In summary, the purpose of the present paper is to support four main findings: (i) Simple CRLV may be better than RL (with the REINFORCE algorithm) for biassing a general molecular generator G. This is because it allows not only to focus G’s policy on the desired chemical space but also to maximize the number of desired molecules with sufficient diversity. (ii) Further, because it utilizes a similar loss used for training G, catastrophic forgetting is negligible in CRLV compared to RL. (iii) Nevertheless, CRLV and RL can be used jointly to increase the desirability given the low percentage of intersections between the two. (iv) Finally, as a side note, yet an important one, the difficulty of an objective is proportional to, not only its frequency in the training dataset but also the associated structural variance SV.
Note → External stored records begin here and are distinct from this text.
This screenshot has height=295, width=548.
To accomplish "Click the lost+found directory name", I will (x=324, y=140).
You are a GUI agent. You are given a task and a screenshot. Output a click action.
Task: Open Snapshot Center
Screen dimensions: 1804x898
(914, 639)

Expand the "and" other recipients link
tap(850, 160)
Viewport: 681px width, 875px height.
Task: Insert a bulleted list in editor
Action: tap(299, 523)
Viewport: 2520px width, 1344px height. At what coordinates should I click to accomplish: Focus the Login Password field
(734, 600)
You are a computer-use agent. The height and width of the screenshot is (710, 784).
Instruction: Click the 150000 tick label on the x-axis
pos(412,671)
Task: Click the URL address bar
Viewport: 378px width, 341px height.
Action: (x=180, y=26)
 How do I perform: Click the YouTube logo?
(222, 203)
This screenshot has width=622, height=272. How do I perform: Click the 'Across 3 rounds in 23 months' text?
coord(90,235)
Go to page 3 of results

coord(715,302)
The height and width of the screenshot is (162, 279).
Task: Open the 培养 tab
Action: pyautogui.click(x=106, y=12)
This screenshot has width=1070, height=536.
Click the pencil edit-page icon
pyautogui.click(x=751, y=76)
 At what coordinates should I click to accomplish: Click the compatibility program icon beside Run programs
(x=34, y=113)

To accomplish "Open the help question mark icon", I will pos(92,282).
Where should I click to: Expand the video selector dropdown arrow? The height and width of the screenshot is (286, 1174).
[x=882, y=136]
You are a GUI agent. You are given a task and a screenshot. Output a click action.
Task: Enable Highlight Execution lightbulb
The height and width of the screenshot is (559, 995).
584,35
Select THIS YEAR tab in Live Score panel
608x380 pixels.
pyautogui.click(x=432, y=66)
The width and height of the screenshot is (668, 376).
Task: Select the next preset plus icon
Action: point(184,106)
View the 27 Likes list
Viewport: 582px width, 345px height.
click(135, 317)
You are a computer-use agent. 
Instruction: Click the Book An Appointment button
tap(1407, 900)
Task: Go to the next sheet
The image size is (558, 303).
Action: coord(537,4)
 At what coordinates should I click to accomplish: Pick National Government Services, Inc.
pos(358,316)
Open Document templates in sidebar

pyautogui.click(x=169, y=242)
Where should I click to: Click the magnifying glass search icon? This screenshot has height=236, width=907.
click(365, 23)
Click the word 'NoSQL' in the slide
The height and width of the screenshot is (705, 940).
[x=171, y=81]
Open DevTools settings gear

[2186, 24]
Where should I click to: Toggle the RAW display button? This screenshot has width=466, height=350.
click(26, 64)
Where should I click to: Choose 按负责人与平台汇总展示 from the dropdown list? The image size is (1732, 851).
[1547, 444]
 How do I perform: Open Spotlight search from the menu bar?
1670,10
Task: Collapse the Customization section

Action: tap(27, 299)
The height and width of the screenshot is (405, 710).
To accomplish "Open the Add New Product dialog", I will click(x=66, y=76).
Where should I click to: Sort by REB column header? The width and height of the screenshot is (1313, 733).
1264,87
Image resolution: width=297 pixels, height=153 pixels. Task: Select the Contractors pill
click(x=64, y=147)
Although most current related contributions use RL with the REINFORCE algorithm for biassing molecular generators towards the desired chemical space, the present study shows that it may not be an optimal approach. Results in Table 2, 3, 4, and 5 evidence that the simple CRLV method outperformed it. Many issues that might cause the relatively suboptimal performance of RL-biased-G are already addressed in core Deep RL papers. Indeed, it is well known that REINFORCE is very sensitive to hyperparameter tuning due to the noisy estimate of the gradient and the unclear credit assignment. That is, rewards are only given at the end of each episode, while each action (i.e., output character) will affect the overall result differently. The RL community proposed many solutions for these problems, such as the proximal policy optimization (PPO) algorithm [28]. The critical contribution of PPO is to ensure that a new policy update does not change it too much from the previous policy. This leads to less variance and smoother training and guarantees that the agent does not go down an irremediable path while efficiently exploring the space. Such new sophisticated algorithms will be the object of future investigation.

We believe this study is directly helpful for many cheminformatics applications, namely, de novo drug design, as it provides a novel technique for generating multi-objective optimized drugs. Besides, RL and CRLV can also be used for data augmentation to increase a set of molecules for a machine learning-based bioinformatics task such as drug-target interaction (DTI) and drug target affinity (DTA) prediction where data is often imbalanced [19].

Finally, we hope these results will motivate other future improvements toward a more efficient exploration of the vast chemical space, especially when many constraints must be satisfied and representative training data is lacking, as in the case of objective 5 discussed. In this respect, the proposed CRLV biassing technique can be considered an additional baseline for future benchmarks.